Objectives:
a) Say whether each statement agrees with the blog post below, answering yes or no and quoting the words from it that settle the matter. (i) The writer knew the friend who died personally. (ii) Three close friends of the writer were pregnant. (iii) The writer felt a little guilty for being so happy.
b) Repeat the blog post below word for word, between "All you can" and "happy as I was.", inclusive.

Passage:
Tuesday, October 19, 2010

Left in awe...

It's been a funny sort of week.

A good friend of a good friend passed away very suddenly. Though I didn't know him personally, I felt as though I did. It was hard to watch Amu go through these foreign emotions and feel his pain, but not be able to say anything to comfort him. It was a gut-wrenching awful feeling and even that doesn't quite say it. No words of wisdom, hugs, I love yous...can change anything.
All you can do is stand in silent support and hope that it helps...somehow.

In the days that followed, I learnt that three close friends were pregnant and two others had just delivered. I rejoiced and was thrilled and at the same time, a part of my heart was confused. Life, death - what gives? I think somewhere in my mind, I even felt a little guilty for being as happy as I was.

It's easy to write about death...easier so to write about new life. But to see it up close and personal, stare it in the face and then consider writing about it...just filled me with so much sadness, my heart was heavy. Amu's friend's passing put a lot of things in perspective for a lot of us....what's really important, what truly matters and how some people and things are much too important to be pushed aside, even for a minute.

Material:
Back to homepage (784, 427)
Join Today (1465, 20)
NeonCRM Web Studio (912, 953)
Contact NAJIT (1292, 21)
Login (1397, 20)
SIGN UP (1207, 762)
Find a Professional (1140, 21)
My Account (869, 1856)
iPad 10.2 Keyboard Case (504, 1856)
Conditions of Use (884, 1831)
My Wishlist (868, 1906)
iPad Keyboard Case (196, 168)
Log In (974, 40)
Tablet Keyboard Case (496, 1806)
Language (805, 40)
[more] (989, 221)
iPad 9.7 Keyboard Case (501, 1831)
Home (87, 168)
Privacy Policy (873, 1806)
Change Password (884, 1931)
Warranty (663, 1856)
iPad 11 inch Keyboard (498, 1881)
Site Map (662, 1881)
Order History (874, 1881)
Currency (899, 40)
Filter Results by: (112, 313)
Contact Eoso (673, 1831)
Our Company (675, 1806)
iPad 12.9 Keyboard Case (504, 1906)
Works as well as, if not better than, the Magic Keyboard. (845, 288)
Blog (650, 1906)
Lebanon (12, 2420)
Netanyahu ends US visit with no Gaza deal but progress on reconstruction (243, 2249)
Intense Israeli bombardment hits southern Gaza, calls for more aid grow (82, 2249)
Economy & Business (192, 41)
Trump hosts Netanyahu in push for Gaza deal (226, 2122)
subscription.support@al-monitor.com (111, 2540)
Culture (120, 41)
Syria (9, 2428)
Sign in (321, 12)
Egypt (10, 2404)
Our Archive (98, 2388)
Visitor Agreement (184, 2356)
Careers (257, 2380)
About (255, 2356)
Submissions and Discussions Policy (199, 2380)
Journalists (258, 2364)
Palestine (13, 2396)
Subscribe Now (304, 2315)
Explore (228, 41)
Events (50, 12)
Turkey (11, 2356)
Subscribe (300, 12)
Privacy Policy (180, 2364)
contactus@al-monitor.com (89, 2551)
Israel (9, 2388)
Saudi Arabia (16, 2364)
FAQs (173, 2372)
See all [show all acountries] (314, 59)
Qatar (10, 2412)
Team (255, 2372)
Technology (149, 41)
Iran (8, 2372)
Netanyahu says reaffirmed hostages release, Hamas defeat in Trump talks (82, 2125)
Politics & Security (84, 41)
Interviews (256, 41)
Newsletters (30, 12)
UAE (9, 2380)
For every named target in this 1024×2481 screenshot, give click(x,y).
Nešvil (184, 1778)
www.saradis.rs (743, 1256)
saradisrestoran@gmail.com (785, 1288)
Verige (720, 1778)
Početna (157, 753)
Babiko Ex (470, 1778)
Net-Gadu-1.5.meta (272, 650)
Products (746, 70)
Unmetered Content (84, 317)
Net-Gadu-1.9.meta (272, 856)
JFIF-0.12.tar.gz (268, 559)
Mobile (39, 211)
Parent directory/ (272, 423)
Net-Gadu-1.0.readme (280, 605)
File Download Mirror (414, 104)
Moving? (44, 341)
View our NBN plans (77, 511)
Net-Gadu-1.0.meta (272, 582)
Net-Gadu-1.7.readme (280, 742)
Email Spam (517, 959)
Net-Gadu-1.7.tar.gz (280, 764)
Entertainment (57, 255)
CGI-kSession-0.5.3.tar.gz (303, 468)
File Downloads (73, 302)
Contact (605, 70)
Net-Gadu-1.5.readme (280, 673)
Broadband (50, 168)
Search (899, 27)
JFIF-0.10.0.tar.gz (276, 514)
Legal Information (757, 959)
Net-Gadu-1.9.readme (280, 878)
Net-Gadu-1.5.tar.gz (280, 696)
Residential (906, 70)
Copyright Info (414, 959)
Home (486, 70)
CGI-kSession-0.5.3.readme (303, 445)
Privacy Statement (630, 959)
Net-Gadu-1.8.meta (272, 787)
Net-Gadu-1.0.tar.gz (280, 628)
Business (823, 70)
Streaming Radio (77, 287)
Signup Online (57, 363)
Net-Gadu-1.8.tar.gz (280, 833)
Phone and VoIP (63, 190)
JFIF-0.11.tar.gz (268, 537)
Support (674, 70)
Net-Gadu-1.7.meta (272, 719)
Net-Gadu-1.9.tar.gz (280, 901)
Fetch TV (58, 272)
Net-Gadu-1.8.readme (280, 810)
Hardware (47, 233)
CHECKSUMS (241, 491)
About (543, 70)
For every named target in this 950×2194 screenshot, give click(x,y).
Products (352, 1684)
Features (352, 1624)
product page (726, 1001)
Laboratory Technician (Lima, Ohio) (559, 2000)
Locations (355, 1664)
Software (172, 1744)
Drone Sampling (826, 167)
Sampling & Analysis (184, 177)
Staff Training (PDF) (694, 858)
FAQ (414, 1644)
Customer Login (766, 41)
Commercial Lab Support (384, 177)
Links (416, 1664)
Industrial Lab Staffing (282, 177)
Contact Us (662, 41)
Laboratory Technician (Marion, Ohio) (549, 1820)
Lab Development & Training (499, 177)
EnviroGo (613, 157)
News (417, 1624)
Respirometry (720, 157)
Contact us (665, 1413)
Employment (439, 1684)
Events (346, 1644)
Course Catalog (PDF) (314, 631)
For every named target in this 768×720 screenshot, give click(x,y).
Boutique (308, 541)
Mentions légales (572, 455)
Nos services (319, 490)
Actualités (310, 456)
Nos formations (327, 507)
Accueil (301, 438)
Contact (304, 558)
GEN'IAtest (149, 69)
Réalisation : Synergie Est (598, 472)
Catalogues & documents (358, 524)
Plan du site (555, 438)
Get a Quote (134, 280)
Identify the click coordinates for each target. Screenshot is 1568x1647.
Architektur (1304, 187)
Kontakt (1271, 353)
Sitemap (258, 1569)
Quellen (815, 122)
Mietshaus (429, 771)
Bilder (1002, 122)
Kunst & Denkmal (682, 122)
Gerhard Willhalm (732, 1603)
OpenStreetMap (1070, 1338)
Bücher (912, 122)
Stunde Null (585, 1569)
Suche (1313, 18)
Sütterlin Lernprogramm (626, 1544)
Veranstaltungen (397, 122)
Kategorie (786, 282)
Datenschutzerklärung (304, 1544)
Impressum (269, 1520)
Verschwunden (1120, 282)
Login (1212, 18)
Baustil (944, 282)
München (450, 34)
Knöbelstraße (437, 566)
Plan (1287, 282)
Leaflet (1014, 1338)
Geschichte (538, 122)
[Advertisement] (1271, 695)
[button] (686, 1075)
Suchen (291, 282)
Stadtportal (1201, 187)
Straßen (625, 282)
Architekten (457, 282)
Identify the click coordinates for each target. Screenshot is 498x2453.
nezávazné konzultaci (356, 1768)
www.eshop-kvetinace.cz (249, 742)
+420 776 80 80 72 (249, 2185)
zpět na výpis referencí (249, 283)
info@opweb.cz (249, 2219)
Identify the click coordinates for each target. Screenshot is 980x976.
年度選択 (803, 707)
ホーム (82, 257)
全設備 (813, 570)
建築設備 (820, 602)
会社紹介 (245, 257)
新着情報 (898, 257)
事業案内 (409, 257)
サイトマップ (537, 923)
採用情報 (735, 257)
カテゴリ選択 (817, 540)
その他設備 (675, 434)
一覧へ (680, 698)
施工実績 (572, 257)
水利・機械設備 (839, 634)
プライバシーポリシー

Solution set:
a)
(i) No: "Though I didn't know him personally, I felt as though I did."
(ii) Yes: "three close friends were pregnant"
(iii) Yes: "I even felt a little guilty for being as happy as I was."

b)
All you can do is stand in silent support and hope that it helps...somehow.

In the days that followed, I learnt that three close friends were pregnant and two others had just delivered. I rejoiced and was thrilled and at the same time, a part of my heart was confused. Life, death - what gives? I think somewhere in my mind, I even felt a little guilty for being as happy as I was.